Exercise aim:
In the data below, set down exactly the lines from the one containing "Click the Креативы layout icon" up to and including the one containing "Task: Click the post number 1884". Leave the pictures out.
┄┄┄┄┄┄┄┄┄┄
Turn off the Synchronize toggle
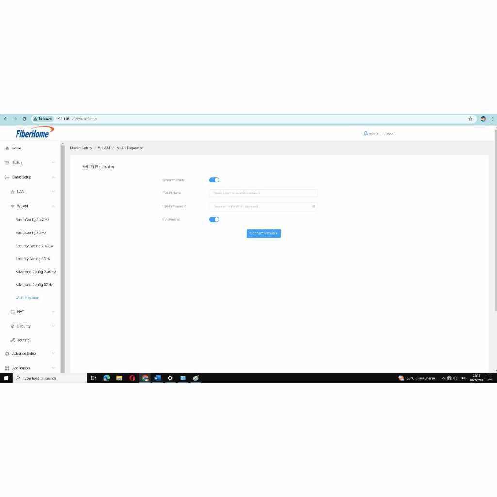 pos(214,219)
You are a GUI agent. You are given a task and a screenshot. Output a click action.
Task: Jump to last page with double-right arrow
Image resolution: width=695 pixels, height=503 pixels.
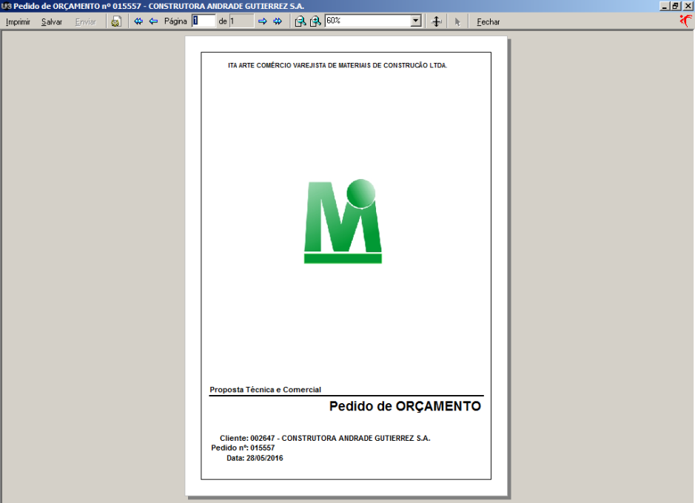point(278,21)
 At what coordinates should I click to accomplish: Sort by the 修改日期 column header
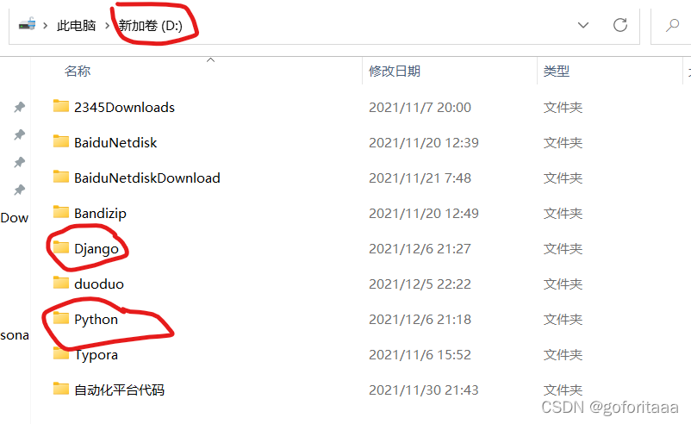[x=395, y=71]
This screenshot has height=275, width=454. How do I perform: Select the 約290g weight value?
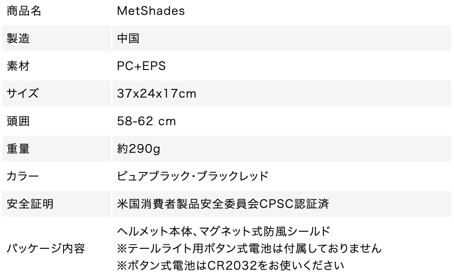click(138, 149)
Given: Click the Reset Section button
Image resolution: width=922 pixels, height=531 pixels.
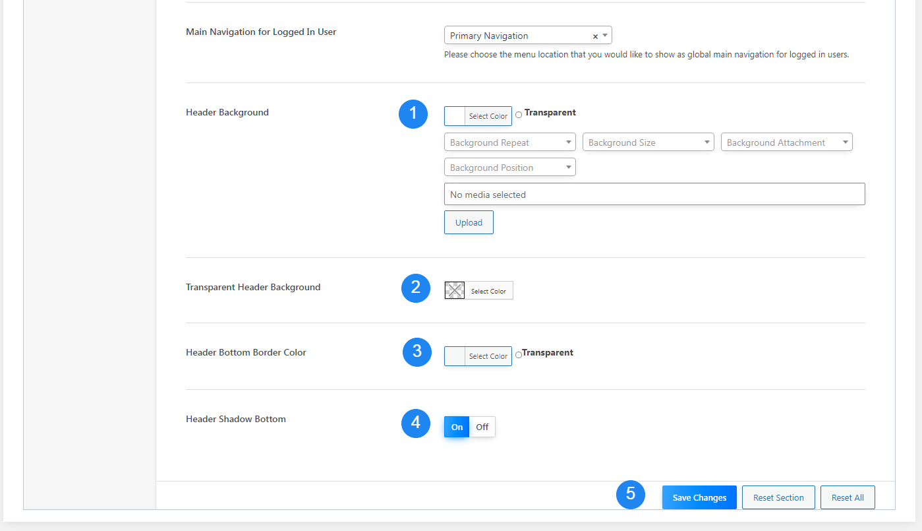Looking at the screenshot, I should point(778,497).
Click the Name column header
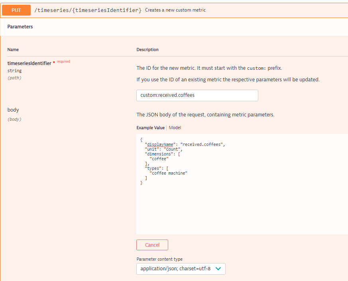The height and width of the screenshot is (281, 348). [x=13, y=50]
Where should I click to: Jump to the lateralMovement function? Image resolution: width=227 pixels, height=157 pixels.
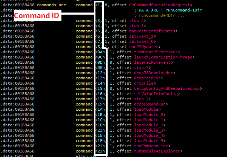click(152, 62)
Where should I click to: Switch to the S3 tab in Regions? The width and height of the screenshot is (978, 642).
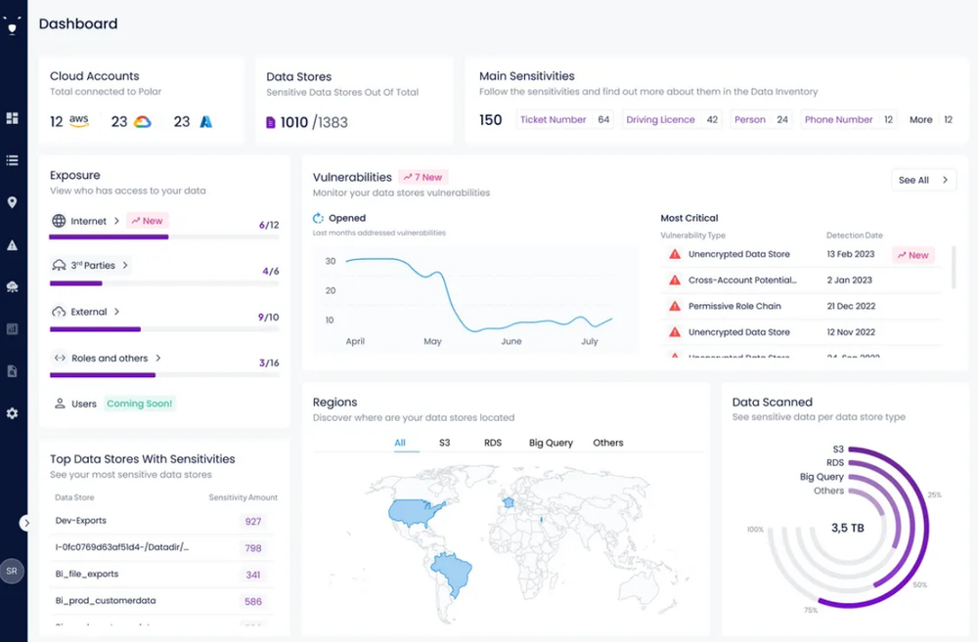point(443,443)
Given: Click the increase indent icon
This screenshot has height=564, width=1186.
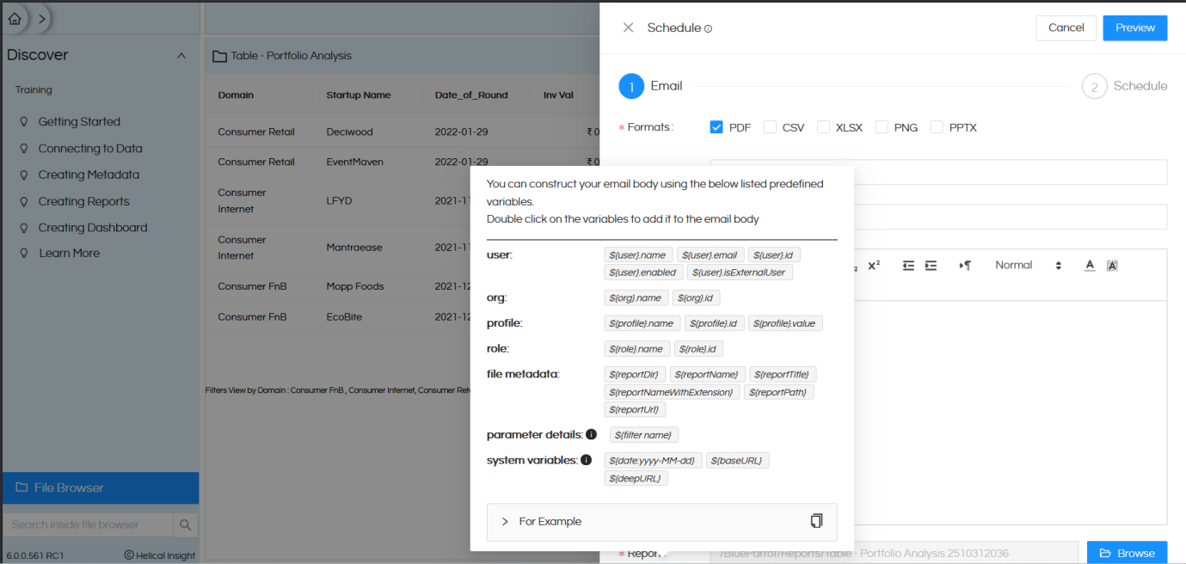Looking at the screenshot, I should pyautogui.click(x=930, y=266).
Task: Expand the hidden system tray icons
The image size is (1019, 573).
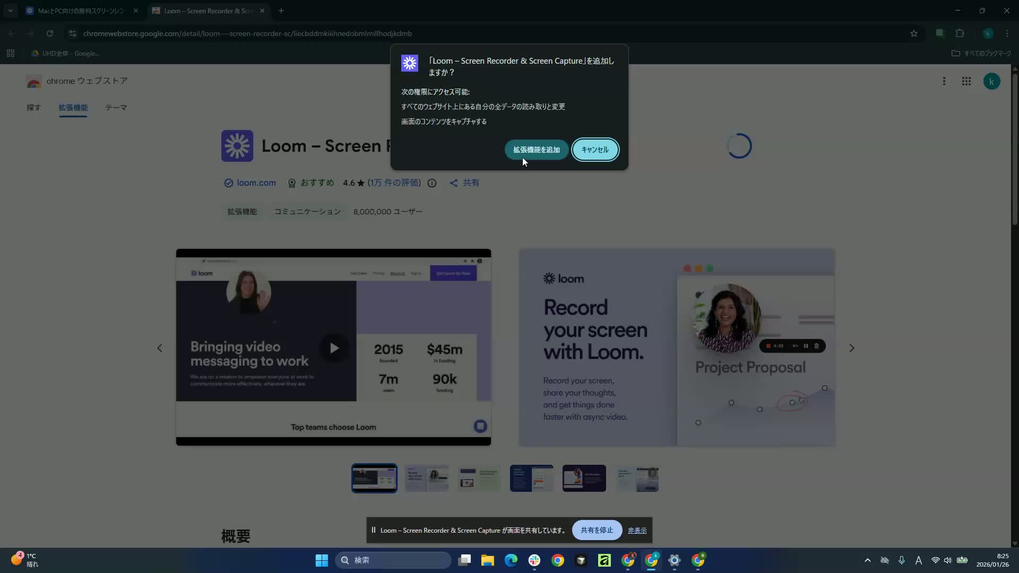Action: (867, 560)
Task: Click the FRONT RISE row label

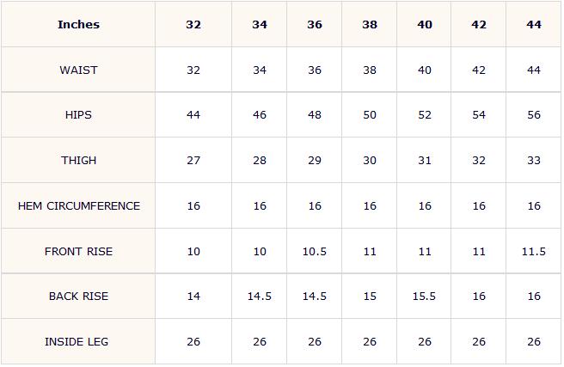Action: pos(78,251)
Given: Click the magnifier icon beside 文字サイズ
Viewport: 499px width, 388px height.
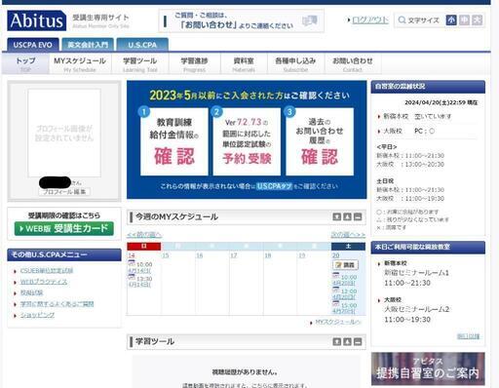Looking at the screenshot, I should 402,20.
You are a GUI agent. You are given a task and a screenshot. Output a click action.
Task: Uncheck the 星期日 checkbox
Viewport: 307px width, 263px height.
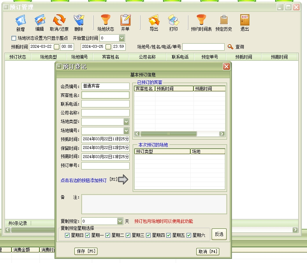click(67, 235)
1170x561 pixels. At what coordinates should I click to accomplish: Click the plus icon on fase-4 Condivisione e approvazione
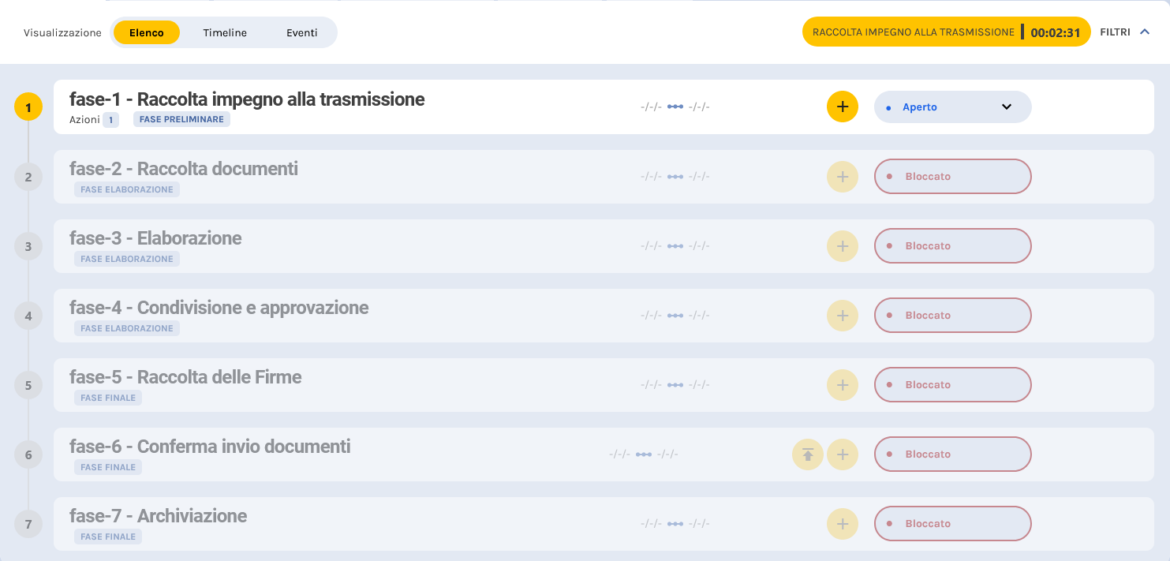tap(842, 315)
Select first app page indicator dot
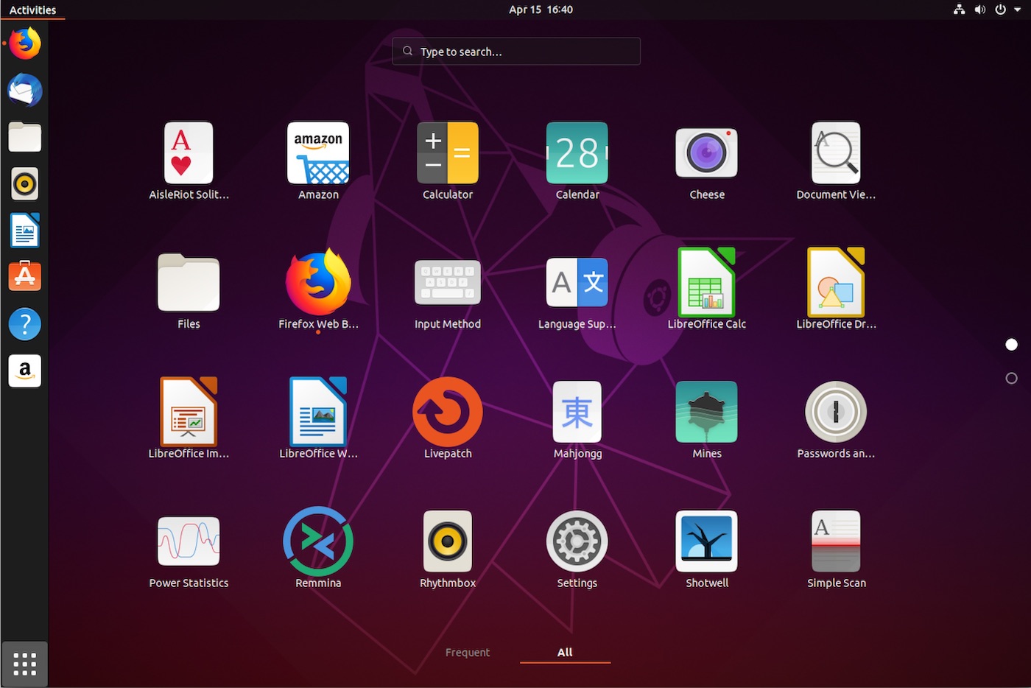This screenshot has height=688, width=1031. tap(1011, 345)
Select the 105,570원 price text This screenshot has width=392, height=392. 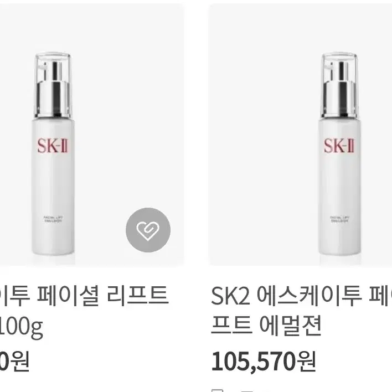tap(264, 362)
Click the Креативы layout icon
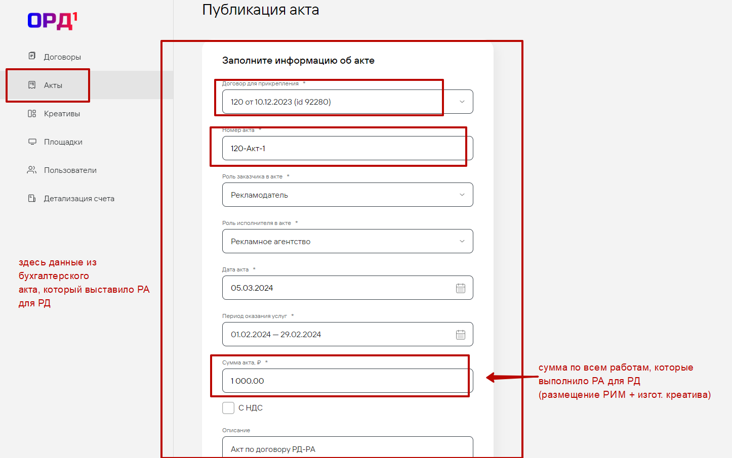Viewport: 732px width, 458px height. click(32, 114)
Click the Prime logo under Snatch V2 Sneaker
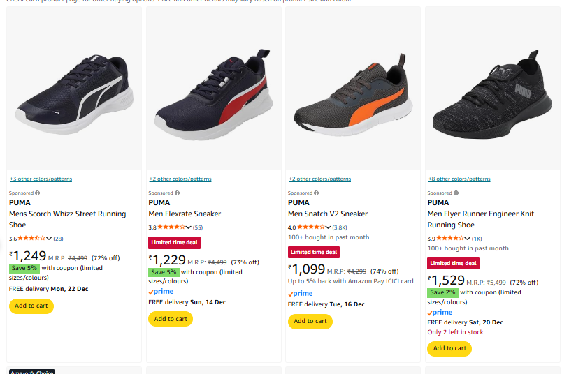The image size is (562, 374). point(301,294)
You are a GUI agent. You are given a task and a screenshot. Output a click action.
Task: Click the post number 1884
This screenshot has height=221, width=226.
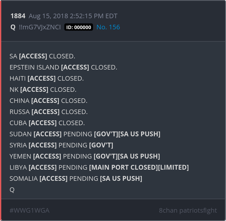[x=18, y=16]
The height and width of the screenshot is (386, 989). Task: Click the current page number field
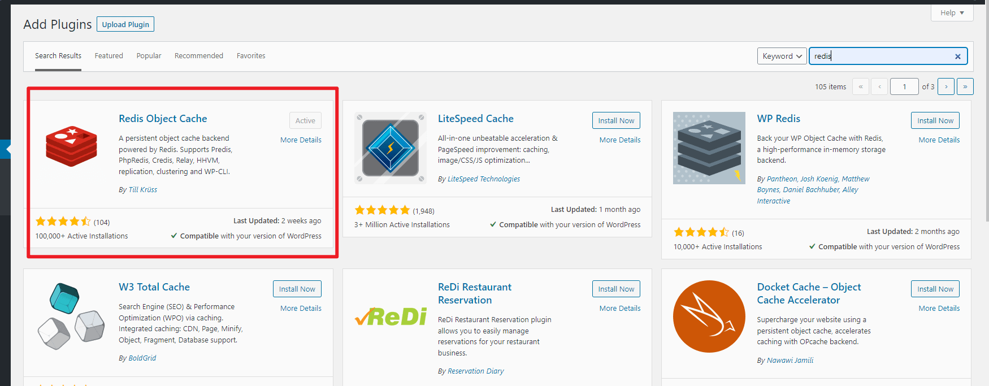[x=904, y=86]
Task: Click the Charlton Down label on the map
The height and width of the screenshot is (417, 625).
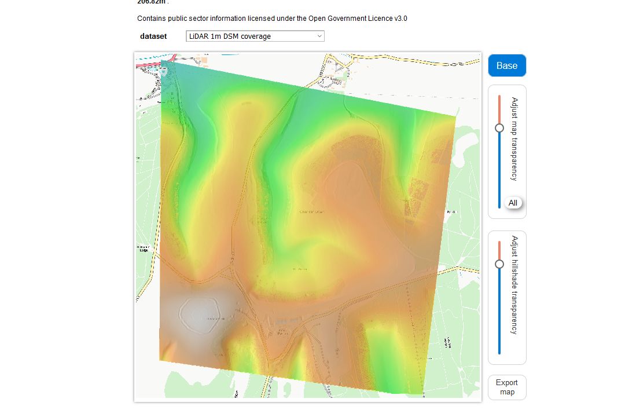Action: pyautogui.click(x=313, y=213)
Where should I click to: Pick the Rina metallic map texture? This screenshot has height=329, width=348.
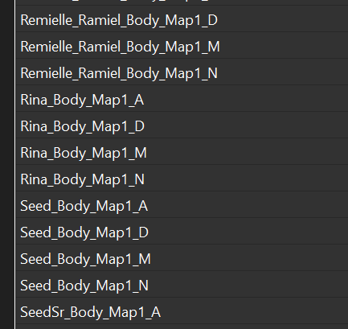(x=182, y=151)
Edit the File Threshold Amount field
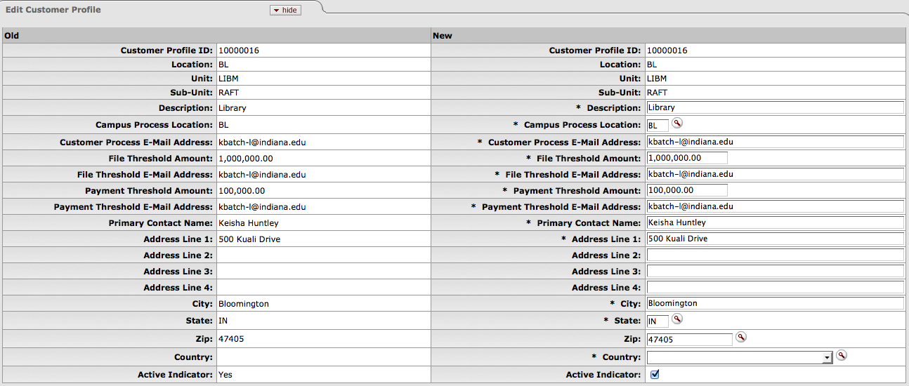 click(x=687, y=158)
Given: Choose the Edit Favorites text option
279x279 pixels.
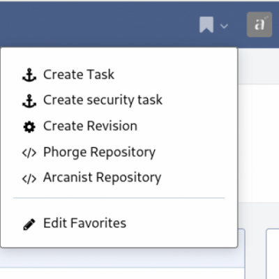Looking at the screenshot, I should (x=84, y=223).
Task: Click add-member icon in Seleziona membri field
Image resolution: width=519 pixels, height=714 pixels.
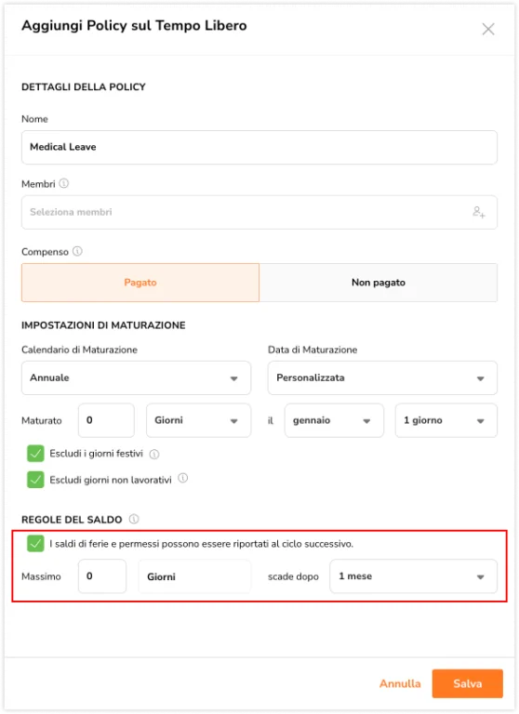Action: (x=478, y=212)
┄┄┄┄┄┄┄┄┄┄
Result for this exercise:
Click the Креативы layout icon
Viewport: 732px width, 458px height. click(32, 114)
Click the Prime logo under Snatch V2 Sneaker
The image size is (562, 374). point(301,294)
You are a GUI agent. You are given a task and a screenshot. Output a click action.
Task: Click the post number 1884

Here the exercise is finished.